Thursday, November 01, 2012

Y dale con los mini fragmentos del Racimo de Horcas

Los pensamientos previos a un suicidio, al igual que el sueño de la razón, producen monstruos e inolvidables monólogos. Las voces de mis doce ipanemas suicidas hablan en segunda persona, como me hablo yo. Cuando hablo conmigo me hablo de tú. Mi monólogo interno es invariablemente en segunda persona. El último día de mi vida, Belén Arzaluz estará dando instrucciones precisas y guiando mi mano para escribir la nota final, la definitiva, y después se asegurará de que no haya dudas ni titubeos interponiéndose en el camino y garantizará que nada falle. No habrá, por desgracia o por fortuna, un todo poderoso narrador omnisciente usurpando mis pensamientos en los últimos segundos de mi vida: ¿por qué no apagar la vela cuando no hay nada que mirar y todo produce repugnancia?
Genaro perforó cada superficie perforable de su cuerpo e hizo de su piel una hoja de pruebas para aprendices de tatuador. En la primera mitad de los noventa el tatuaje seguía inmerso en un halo de clandestinidad presidiaria y aun no estaban de moda los estudios profesionales que acabarían por seducir aristócratas con complejo de rebeldes.

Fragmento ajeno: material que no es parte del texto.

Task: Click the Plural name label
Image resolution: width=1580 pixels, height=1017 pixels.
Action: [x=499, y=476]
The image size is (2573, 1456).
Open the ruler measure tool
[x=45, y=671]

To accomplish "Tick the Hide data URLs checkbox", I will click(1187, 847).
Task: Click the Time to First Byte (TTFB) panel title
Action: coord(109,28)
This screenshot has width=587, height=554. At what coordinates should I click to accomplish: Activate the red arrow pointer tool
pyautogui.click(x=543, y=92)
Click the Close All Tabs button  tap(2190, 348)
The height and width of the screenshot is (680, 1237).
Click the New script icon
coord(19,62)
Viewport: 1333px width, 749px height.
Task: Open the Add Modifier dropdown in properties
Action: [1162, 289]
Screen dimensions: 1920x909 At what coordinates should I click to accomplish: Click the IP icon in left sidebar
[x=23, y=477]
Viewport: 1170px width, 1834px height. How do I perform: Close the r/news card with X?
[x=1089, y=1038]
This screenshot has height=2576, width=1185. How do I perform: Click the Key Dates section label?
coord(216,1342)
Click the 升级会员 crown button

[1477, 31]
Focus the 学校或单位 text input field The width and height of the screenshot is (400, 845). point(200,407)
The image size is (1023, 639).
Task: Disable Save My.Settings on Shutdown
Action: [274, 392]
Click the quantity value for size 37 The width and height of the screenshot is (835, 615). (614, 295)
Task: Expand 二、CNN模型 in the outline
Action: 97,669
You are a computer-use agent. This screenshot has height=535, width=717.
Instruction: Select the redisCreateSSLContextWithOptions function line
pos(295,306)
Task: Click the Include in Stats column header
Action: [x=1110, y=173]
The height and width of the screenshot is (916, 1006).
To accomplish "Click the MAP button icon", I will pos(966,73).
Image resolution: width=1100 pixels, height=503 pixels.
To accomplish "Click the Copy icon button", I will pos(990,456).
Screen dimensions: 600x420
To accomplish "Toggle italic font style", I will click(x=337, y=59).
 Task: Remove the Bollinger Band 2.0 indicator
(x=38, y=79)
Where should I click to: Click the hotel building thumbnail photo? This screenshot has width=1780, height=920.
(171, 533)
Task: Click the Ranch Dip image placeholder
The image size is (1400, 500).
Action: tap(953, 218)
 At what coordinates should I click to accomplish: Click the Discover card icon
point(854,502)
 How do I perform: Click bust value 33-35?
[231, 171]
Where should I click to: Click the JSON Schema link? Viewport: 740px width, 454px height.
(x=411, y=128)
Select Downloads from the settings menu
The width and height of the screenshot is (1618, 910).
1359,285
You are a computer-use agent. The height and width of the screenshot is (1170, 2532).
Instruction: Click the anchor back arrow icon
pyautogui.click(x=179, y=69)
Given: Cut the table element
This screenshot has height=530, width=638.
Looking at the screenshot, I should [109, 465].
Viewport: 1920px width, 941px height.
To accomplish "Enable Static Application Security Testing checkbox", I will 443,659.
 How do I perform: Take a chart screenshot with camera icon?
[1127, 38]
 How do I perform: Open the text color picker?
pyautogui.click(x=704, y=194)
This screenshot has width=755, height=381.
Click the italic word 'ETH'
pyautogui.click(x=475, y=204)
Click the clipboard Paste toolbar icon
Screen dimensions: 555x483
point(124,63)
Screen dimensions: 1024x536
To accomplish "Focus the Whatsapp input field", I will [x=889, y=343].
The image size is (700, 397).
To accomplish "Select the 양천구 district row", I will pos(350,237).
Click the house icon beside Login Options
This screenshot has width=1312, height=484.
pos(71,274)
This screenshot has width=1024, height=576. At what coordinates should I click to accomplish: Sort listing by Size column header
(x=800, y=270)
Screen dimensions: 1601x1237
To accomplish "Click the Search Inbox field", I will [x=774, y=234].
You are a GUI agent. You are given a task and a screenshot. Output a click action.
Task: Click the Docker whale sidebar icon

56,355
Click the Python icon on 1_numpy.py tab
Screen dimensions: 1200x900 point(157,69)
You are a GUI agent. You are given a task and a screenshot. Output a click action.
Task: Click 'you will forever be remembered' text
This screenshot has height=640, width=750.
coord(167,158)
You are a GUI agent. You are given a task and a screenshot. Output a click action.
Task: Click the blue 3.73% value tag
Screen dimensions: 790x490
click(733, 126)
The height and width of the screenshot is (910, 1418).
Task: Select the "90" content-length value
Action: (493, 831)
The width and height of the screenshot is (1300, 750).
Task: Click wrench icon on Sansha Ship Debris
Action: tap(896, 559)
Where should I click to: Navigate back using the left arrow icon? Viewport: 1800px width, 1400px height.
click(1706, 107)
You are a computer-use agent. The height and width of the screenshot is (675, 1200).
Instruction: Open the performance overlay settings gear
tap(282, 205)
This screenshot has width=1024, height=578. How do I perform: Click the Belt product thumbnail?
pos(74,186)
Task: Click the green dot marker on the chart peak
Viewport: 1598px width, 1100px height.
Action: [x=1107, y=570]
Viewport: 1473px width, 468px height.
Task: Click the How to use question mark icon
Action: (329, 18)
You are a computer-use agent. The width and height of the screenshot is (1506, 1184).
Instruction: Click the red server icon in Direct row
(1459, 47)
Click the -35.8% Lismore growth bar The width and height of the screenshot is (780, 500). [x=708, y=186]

Genaro empezó a tatuarse y a perforarse sirviendo como conejillo de indias en casas de amigos que improvisaban con máquinas hechizas. Sus primeros tatuajes delataban el mal pulso y la inexperiencia de los tatuadores, mientras que sus orejas agujeradas rebosantes de pus entre los hoyos infectados por el óxido de los aretes y los seguros, evidenciaban las nulas medidas de higiene. Genaro improvisaba como bajista y cantante en bandas de crust punk y grind core, donde lanzaba monstruosos alaridos en medio de una torturante cacofonía. Su proyecto más constante se llamó Vomit From Heaven, un émulo ensenadense de los británicos Extreme Noise Terror en donde componía letras sobre holocaustos nucleares, cucarachos radioactivos y niños deformes que comían carroña sobre un planeta devastado. Pablo en cambio se dedicaba a pintar figuras imposibles y rostros de hadas y gnomos atormentados, mientras bebía te de mariguana y se enamoraba de hombres que le escupían y le gritaban puto de mierda. Pablo se confesó homosexual en una época donde lo gay aun no alcanzaba su estatus políticamente correcto ni se había convertido en moda. Había tolerancia en ciertos ambientes, pero aun faltaban 15 años para las sociedades de convivencia y los matrimonios entre personas del mismo sexo. A Pablo le tocó desarrollarse en escuelas donde patear y humillar al joto era la acción coherente y esperada por parte de todo muchacho bien nacido. Con Genaro me divertía bebiendo cervezas a pico de caguama y acudiendo a tocadas en miserables cocheras inundadas por la peste a sudor e inhalantes. Su música, o el ruido que él llamaba su música, era una verdadera mierda, una tortura auditiva, pero me divertía verlo y escucharlo. A Genaro le hacía gracia saber que yo había marcado en forma tan puntual mi fecha de caducidad, aunque él estaba seguro que yo no llegaría a cumplir los 29 años, pues antes la raza humana entera habría sido exterminada en medio de un genocidio imperialista o como consecuencia de una epidemia fatal producida por la radioactividad. El evangelio grindcorero de Vomit From System así lo estipulaba.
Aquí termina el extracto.